**TEXT SEGMENT**
****************************************
Look at it. There is definitely a loop in this class. So it's 1. No, I said that whenever there is a loop, the greatest common divisor is 1.
So for going from a state 5 to 5, we can go it in one step, two step, three step, four step, five. So the greatest common divisor is 1. So here, I showed you that if there is a loop, then it's definitely aperiodic, meaning that the greatest common divisor is 1.
AUDIENCE: [INAUDIBLE] have self-transitions [INAUDIBLE] 2?
PROFESSOR: No, I'm talking about 4 and 5. In what?
AUDIENCE: If they didn't have self-transitions? [INAUDIBLE].
PROFESSOR: Oh yeah. It would be like this one?
AUDIENCE: Yeah, [INAUDIBLE].
PROFESSOR: Yeah, definitely. So the class containing states 2 and 3, they are periodic.
AUDIENCE: Oh, wait. You just said [INAUDIBLE].
PROFESSOR: Oh, OK.
PROFESSOR: Yeah, actually, we can define for transient states. Yeah, for transient classes, we can define periodicity, like this case. Yeah, why not? This is another very important thing that we can do in Markov chains. So I have a class of states in a Markov chain, and they are periodic. So the period of each state in a class is greater than 1. And you know that all the states in a class have the same period. So it means that I can partition the class into these subclasses, where there is only-- OK, so-- do I have that? I don't know.
So let's assume that d is equal to 3. And the whole team is the class of states that I'm talking about. I can partition into three classes, in which I only have transitions from one of these to the other one. So there's no transition in this subclass to itself. And the only transitions are from one class to the next one. So this is sort of intuitive. So just looking at three states, if the period is 3, I can partition it in this way. Or I can have it like two of these in this case, where I have like this. You see?
****************************************
**LISTED ENTRIES**
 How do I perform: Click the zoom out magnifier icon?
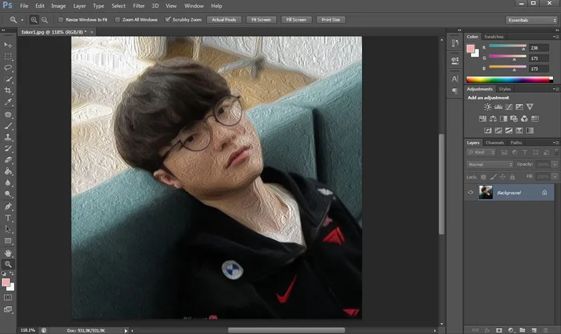click(x=45, y=20)
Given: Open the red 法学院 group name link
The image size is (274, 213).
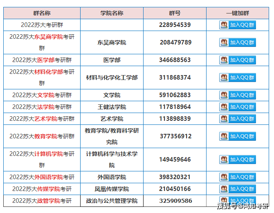Looking at the screenshot, I should coord(46,107).
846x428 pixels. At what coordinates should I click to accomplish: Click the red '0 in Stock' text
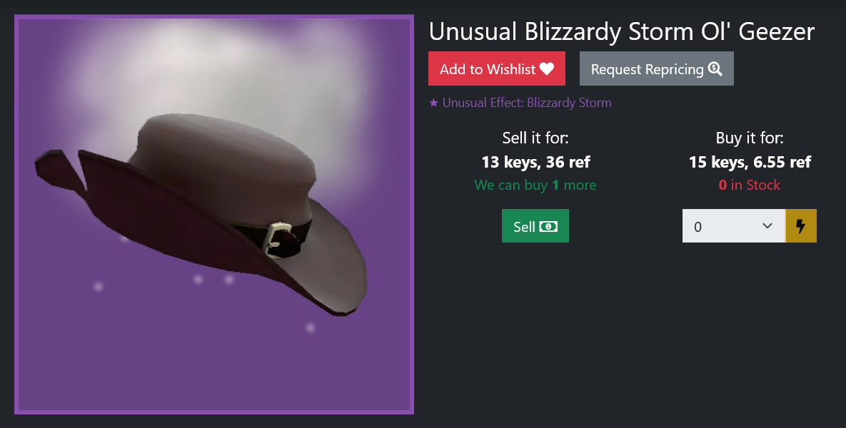(x=750, y=185)
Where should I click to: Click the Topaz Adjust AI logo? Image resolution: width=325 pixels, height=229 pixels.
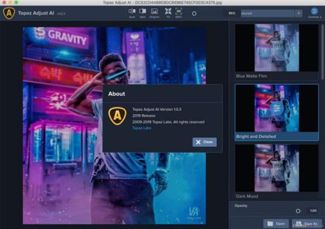tap(9, 13)
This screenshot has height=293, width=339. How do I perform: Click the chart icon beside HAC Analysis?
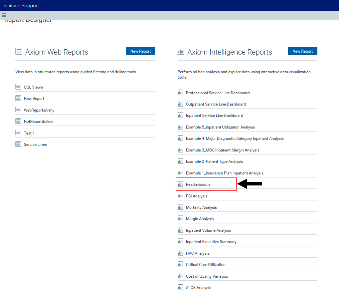[180, 253]
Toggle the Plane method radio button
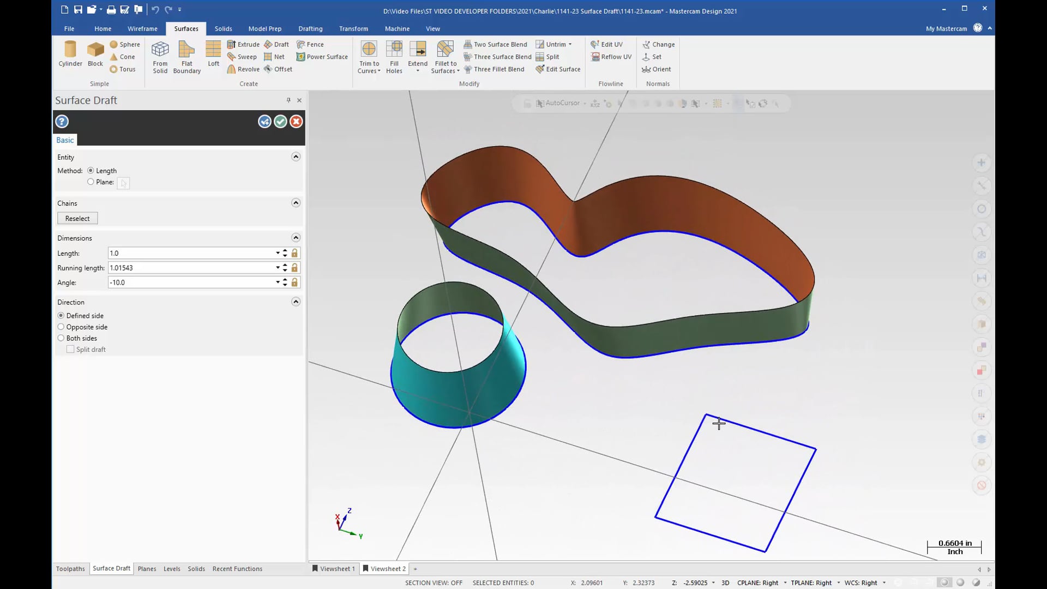 (x=91, y=182)
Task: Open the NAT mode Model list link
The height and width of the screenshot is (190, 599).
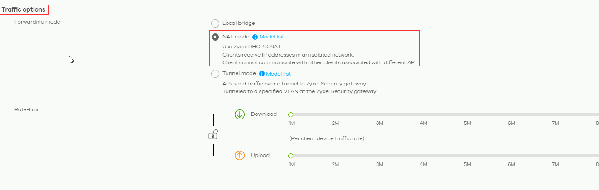Action: (272, 37)
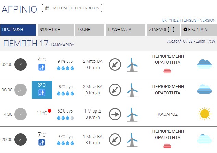Click the dark clock icon at 02:00
Screen dimensions: 217x153
click(x=21, y=64)
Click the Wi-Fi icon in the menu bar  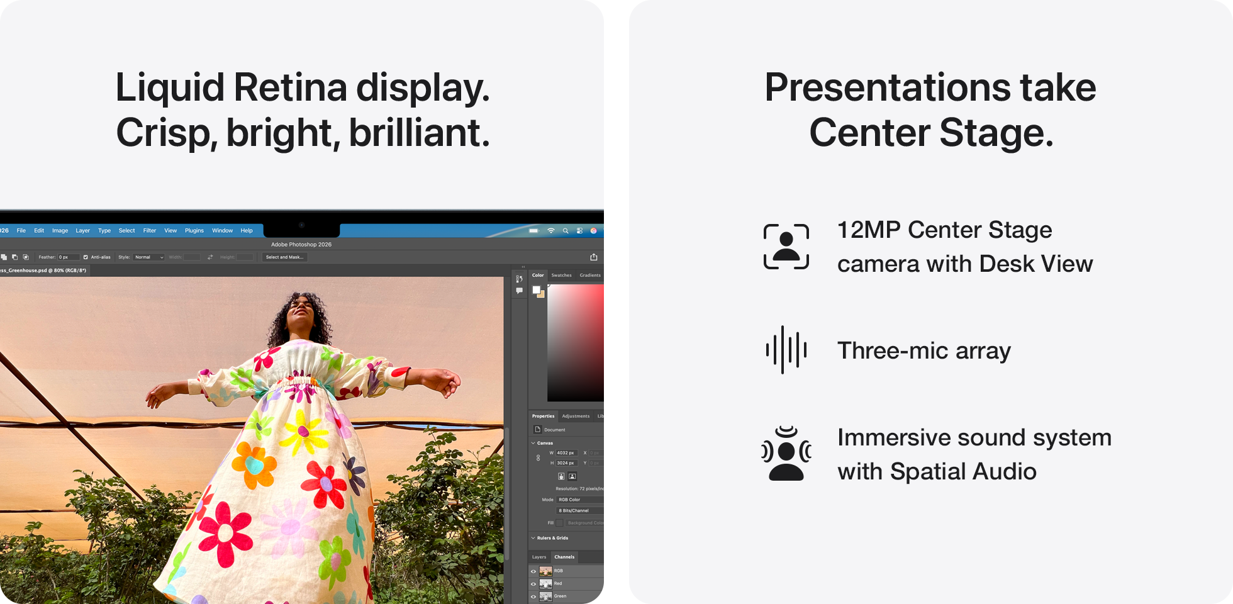click(x=550, y=230)
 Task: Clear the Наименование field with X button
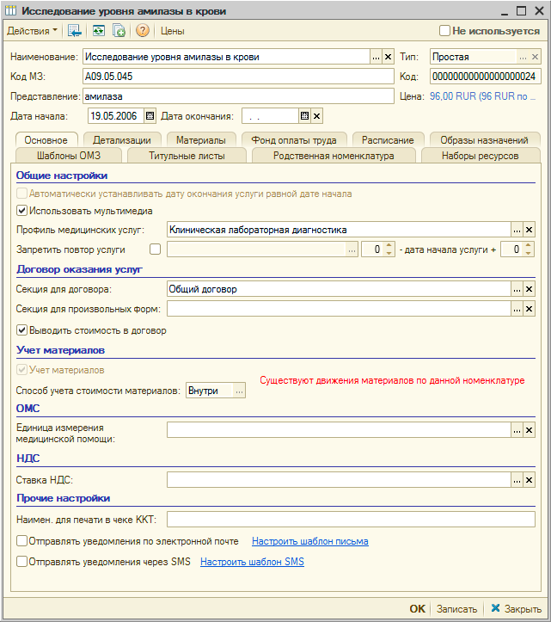coord(388,57)
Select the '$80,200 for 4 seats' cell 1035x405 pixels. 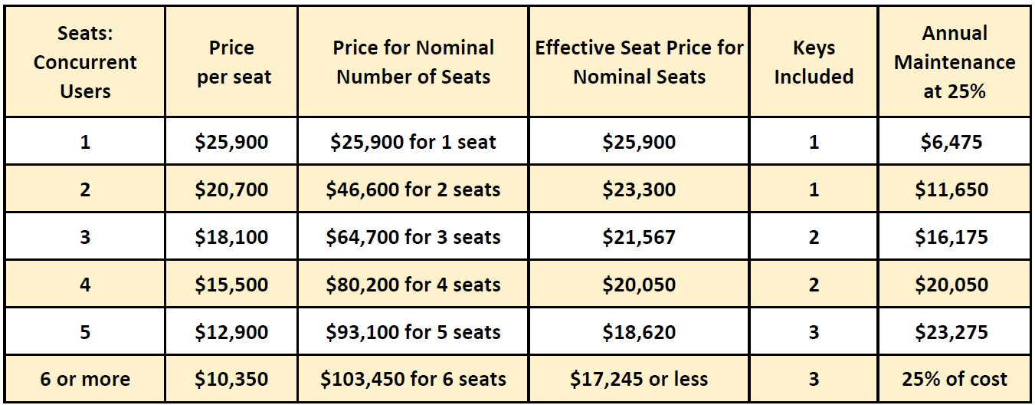click(414, 285)
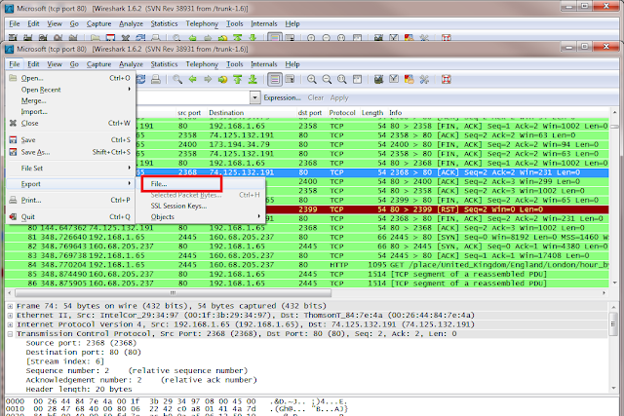Collapse Transmission Control Protocol tree node
Screen dimensions: 624x416
coord(10,333)

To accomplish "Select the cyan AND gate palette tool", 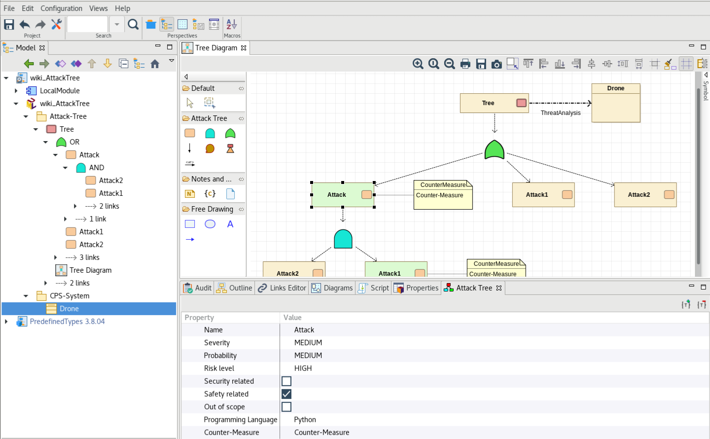I will [210, 133].
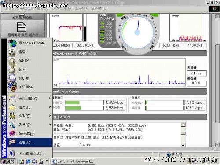Select 실행(R)... in Start menu
Viewport: 220px width, 165px height.
point(30,142)
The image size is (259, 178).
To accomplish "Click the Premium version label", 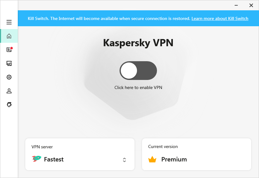I will [x=174, y=159].
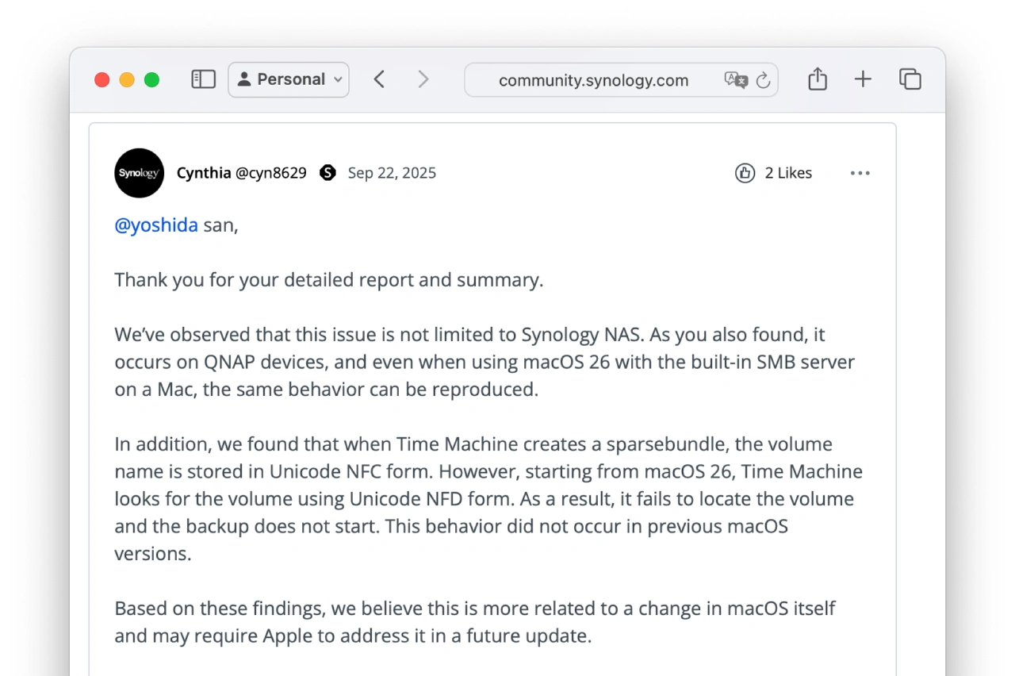
Task: View the 2 Likes count
Action: 788,173
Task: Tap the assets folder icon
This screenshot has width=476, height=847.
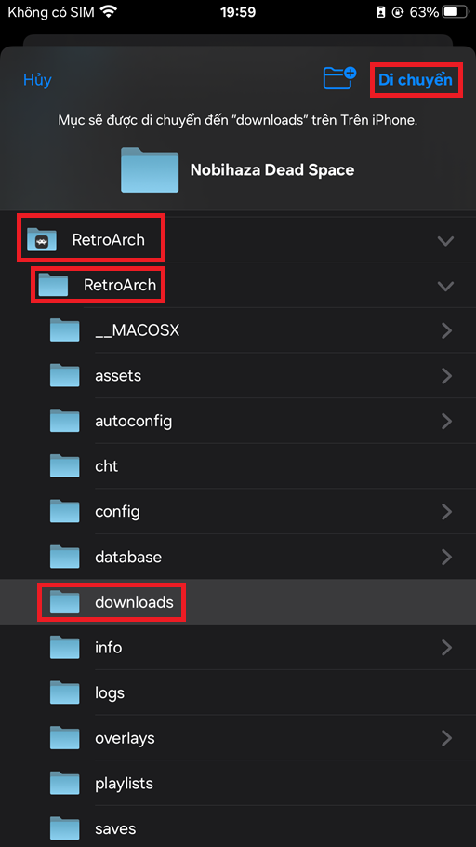Action: [65, 375]

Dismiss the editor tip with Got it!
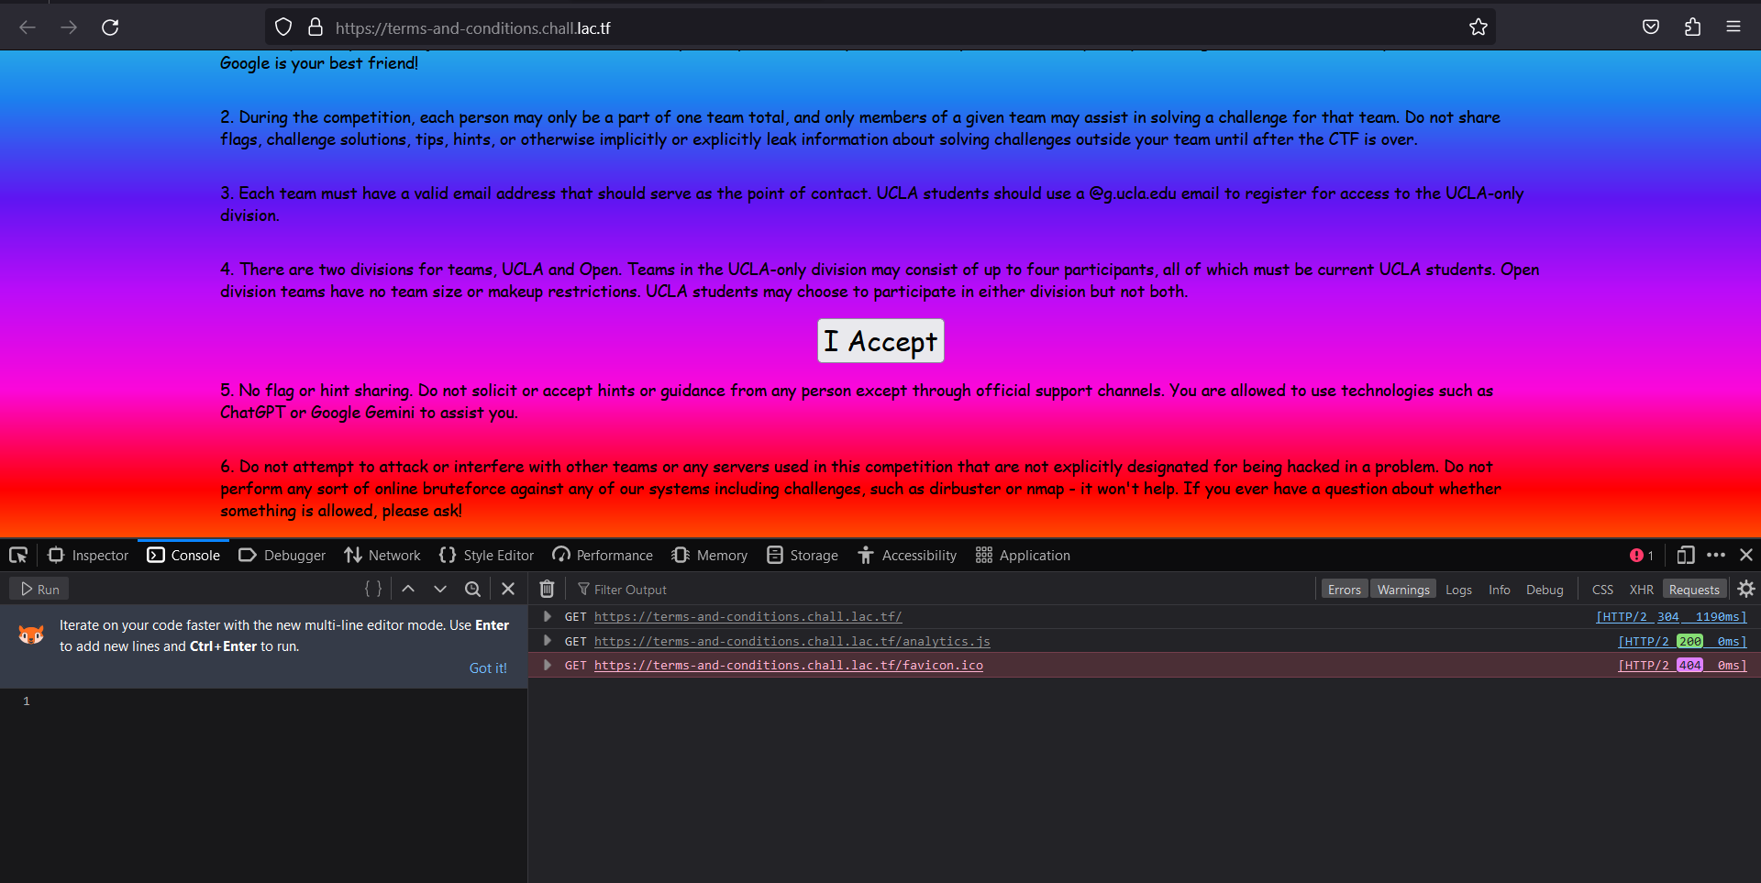click(x=488, y=668)
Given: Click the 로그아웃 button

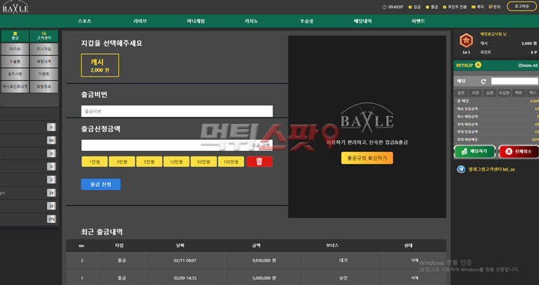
****************************************
**TASK REQUIREMENTS**
1. Write out the portion of the Markov chain transcript between "PROFESSOR: Yeah, actually, we" and "I don't know.", inclusive.
2. In the Markov chain transcript, what value of d does the professor assume when illustrating how a periodic class is partitioned into subclasses?
3. Render this sentence from the Markov chain transcript in French: "And you know that all the states in a class have the same period."

**SOLUTIONS TO THE EXERCISE**
1.
PROFESSOR: Yeah, actually, we can define for transient states. Yeah, for transient classes, we can define periodicity, like this case. Yeah, why not? This is another very important thing that we can do in Markov chains. So I have a class of states in a Markov chain, and they are periodic. So the period of each state in a class is greater than 1. And you know that all the states in a class have the same period. So it means that I can partition the class into these subclasses, where there is only-- OK, so-- do I have that? I don't know.

2. d is equal to 3.

3. Et vous savez que tous les états d'une classe ont la même période.